TASKS FOR THIS EXERCISE
- 1) Edit the Sargent excerpt, starting at "He was considered" and ending at "York Morning Telegraph.", and replace "paper" with "newspaper".
- 2) According to the Sargent excerpt, in what year did Sargent move to the United States?
- 3) Please continue the Sargent excerpt from its final sentence.

EXCERPT
================

American critic (1872–1938)

Epes Winthrop Sargent (August 21, 1872 – December 6, 1938) was an American vaudeville critic who wrote under the pen-names Chicot and Chic. He was also a screenwriter.

He was considered "one of vaudeville's most influential critics and commentators".

==Early life==

He was born in Nassau, Bahamas on August 21, 1872, and moved to the United States in 1878 with his parents.

==Career==

He first worked as a critic for the New York paper, the Daily Mercury. In the 1890s, he joined the New York Morning Telegraph.

He claimed to have critiqued the first motion picture offered in a theatre, becoming a film fan in the process." In 1905, when Variety began publication, he joined them as their first reviewer and wrote for them intermittently until his death.

================

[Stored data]
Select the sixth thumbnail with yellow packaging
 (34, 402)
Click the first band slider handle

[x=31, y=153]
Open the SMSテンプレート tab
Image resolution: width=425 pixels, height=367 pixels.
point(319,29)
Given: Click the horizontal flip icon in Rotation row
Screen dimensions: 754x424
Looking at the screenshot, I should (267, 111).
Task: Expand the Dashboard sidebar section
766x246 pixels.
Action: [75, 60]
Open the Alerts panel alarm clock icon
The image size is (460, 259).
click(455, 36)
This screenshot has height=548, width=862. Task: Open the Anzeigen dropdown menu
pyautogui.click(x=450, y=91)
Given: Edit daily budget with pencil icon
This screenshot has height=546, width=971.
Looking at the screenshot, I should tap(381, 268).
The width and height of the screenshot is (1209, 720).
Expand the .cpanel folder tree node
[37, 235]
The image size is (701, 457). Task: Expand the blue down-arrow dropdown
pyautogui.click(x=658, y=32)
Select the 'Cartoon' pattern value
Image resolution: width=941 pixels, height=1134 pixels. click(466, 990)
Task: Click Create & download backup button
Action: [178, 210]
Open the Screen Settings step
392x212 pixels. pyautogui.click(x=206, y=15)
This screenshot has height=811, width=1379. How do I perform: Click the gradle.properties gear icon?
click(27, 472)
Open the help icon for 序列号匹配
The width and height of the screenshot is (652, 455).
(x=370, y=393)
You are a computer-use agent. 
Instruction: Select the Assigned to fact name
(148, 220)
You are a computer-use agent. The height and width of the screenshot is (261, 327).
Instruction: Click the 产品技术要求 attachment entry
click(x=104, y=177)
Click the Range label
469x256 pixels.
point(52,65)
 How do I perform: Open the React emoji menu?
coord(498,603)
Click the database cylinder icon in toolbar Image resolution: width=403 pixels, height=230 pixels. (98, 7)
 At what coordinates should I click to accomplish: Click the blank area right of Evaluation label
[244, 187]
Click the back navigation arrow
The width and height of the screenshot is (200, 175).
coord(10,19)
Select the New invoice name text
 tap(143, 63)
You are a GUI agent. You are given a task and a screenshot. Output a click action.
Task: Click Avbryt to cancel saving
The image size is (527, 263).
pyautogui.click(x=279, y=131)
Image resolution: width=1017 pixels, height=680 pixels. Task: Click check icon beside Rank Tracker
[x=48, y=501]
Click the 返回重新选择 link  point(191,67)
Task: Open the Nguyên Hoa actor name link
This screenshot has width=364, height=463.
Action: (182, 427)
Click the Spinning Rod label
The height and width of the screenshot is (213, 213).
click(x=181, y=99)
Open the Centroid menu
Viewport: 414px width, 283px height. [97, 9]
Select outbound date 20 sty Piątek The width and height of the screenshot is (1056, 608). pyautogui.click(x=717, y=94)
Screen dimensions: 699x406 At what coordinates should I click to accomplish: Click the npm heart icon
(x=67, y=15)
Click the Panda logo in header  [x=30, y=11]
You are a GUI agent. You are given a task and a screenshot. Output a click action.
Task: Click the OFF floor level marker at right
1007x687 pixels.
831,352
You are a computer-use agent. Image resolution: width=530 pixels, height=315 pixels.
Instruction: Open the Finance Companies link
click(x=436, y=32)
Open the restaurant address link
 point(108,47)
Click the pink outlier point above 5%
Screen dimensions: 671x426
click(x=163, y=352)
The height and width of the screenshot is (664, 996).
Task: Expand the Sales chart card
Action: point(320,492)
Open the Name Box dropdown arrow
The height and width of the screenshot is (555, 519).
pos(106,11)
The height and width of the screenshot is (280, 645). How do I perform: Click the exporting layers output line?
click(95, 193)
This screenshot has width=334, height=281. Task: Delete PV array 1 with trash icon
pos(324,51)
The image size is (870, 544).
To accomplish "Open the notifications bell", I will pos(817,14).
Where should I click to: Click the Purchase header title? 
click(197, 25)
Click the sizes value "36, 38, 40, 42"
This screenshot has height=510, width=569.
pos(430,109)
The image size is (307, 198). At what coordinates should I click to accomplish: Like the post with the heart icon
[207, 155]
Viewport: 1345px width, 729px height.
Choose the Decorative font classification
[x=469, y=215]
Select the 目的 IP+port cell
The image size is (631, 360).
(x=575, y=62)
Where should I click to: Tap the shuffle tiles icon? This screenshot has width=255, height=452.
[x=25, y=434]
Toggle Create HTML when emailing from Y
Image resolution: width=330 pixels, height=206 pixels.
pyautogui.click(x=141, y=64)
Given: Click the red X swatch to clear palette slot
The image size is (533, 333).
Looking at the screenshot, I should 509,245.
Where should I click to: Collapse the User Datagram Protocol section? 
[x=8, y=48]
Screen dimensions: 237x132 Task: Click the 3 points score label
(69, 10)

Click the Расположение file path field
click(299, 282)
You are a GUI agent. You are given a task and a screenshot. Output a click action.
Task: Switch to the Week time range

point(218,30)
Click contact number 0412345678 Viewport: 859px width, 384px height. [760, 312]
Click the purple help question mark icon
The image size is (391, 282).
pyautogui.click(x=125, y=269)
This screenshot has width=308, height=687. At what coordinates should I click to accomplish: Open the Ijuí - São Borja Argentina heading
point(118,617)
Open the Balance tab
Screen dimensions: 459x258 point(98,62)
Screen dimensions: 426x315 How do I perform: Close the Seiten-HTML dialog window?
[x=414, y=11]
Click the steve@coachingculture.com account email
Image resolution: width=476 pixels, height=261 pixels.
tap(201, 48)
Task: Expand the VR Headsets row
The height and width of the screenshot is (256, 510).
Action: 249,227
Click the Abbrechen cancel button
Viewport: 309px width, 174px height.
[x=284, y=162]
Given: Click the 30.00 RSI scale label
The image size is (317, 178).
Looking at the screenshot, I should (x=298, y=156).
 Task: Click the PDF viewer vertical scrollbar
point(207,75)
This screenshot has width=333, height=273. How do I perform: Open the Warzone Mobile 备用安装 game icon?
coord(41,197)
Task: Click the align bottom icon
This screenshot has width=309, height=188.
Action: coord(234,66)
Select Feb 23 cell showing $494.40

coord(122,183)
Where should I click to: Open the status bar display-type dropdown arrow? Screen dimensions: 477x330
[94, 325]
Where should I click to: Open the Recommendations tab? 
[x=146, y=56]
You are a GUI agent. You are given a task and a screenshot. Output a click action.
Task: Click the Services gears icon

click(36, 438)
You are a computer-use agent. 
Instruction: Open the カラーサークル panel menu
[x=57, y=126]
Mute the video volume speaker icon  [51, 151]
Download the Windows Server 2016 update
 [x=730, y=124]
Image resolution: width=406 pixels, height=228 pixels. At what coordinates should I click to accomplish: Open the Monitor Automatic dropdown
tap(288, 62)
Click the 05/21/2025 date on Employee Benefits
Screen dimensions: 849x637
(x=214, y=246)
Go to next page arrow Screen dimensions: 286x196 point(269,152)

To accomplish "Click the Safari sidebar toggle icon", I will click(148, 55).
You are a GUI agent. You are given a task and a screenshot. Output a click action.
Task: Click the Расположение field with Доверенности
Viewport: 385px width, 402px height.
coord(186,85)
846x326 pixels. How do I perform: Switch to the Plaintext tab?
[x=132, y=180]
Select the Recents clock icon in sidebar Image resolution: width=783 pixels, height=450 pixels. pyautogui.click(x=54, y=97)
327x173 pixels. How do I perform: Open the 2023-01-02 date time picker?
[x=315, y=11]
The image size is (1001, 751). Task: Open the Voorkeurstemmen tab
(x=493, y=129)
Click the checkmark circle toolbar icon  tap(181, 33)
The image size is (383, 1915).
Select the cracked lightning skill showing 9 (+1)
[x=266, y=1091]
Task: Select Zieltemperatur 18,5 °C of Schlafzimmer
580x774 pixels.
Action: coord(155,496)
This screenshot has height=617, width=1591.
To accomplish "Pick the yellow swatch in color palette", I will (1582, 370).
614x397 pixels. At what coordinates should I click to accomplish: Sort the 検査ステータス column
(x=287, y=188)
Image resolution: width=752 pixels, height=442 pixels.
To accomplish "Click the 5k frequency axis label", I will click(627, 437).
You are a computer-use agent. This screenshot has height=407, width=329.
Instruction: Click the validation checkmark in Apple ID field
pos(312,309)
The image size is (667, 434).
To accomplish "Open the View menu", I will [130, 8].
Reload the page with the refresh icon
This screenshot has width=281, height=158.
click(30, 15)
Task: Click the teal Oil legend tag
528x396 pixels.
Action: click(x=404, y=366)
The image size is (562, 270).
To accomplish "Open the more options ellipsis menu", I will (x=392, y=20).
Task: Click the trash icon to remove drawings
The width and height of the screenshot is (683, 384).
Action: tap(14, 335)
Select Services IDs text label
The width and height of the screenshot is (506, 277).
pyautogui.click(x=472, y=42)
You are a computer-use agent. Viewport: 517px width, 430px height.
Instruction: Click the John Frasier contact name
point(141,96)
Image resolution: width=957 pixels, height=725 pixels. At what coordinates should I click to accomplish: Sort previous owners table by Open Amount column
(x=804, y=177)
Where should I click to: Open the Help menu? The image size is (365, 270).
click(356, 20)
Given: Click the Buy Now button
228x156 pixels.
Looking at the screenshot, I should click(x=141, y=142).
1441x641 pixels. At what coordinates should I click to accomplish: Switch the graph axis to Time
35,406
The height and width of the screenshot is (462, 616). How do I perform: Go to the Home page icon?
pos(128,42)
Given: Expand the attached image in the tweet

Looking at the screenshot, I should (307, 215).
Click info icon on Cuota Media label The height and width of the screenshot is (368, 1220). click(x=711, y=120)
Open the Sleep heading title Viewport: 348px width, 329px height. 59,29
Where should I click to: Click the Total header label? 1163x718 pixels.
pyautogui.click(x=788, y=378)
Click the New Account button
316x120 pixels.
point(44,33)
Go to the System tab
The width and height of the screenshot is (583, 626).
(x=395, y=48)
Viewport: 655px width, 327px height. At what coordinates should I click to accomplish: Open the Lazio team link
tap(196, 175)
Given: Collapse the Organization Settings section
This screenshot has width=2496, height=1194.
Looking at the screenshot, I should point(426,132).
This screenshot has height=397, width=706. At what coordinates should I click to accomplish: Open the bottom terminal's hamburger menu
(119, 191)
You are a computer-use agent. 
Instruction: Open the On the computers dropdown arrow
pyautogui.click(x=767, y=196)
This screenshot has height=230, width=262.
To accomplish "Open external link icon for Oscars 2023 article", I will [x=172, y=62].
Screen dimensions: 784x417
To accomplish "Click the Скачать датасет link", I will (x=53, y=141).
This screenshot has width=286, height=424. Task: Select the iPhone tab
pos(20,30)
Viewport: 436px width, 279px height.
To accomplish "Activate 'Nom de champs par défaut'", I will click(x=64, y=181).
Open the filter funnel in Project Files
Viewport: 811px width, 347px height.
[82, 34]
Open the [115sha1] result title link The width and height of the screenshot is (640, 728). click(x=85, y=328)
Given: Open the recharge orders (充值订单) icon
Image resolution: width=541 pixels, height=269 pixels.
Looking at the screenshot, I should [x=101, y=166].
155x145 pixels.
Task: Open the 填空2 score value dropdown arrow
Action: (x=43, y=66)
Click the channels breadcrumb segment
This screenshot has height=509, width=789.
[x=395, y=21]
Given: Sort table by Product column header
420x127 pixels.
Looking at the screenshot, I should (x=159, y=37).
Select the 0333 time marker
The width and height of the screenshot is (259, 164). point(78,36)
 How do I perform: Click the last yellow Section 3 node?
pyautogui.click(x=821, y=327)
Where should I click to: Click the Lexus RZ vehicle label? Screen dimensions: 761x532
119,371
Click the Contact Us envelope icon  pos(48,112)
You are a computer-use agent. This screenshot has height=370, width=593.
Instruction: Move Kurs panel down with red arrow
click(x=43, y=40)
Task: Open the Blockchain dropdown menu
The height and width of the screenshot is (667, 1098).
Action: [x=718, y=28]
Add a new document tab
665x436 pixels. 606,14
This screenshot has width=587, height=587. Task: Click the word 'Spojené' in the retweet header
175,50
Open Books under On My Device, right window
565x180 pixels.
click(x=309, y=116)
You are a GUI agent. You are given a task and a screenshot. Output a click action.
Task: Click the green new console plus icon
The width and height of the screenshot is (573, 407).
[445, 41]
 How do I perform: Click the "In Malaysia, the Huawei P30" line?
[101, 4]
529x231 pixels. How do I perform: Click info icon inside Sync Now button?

================

WRITTEN RESPONSES
- 1)
He was considered "one of vaudeville's most influential critics and commentators".

==Early life==

He was born in Nassau, Bahamas on August 21, 1872, and moved to the United States in 1878 with his parents.

==Career==

He first worked as a critic for the New York newspaper, the Daily Mercury. In the 1890s, he joined the New York Morning Telegraph.

- 2) 1878

- 3)
In 1911, he became a staff writer for The Moving Picture World. They serialized his Technique of the Photoplay, which was soon published as a book.

In 1914–1915 he wrote the stories for a large number of split-reel and one-reel silent comedies produced by Arthur Hotaling at the Jacksonville, Florida, studio of the Lubin Manufacturing Company, which included the earliest screen appearances of Oliver Hardy.

He died from a stomach hemorrhage in New York City on December 6, 1938.

==Selected works==
- Making a Sister, a Mock Initiation for Ladies (1910)
- Technique of the Photoplay (1913)
- Picture Theatre Advertising (1915)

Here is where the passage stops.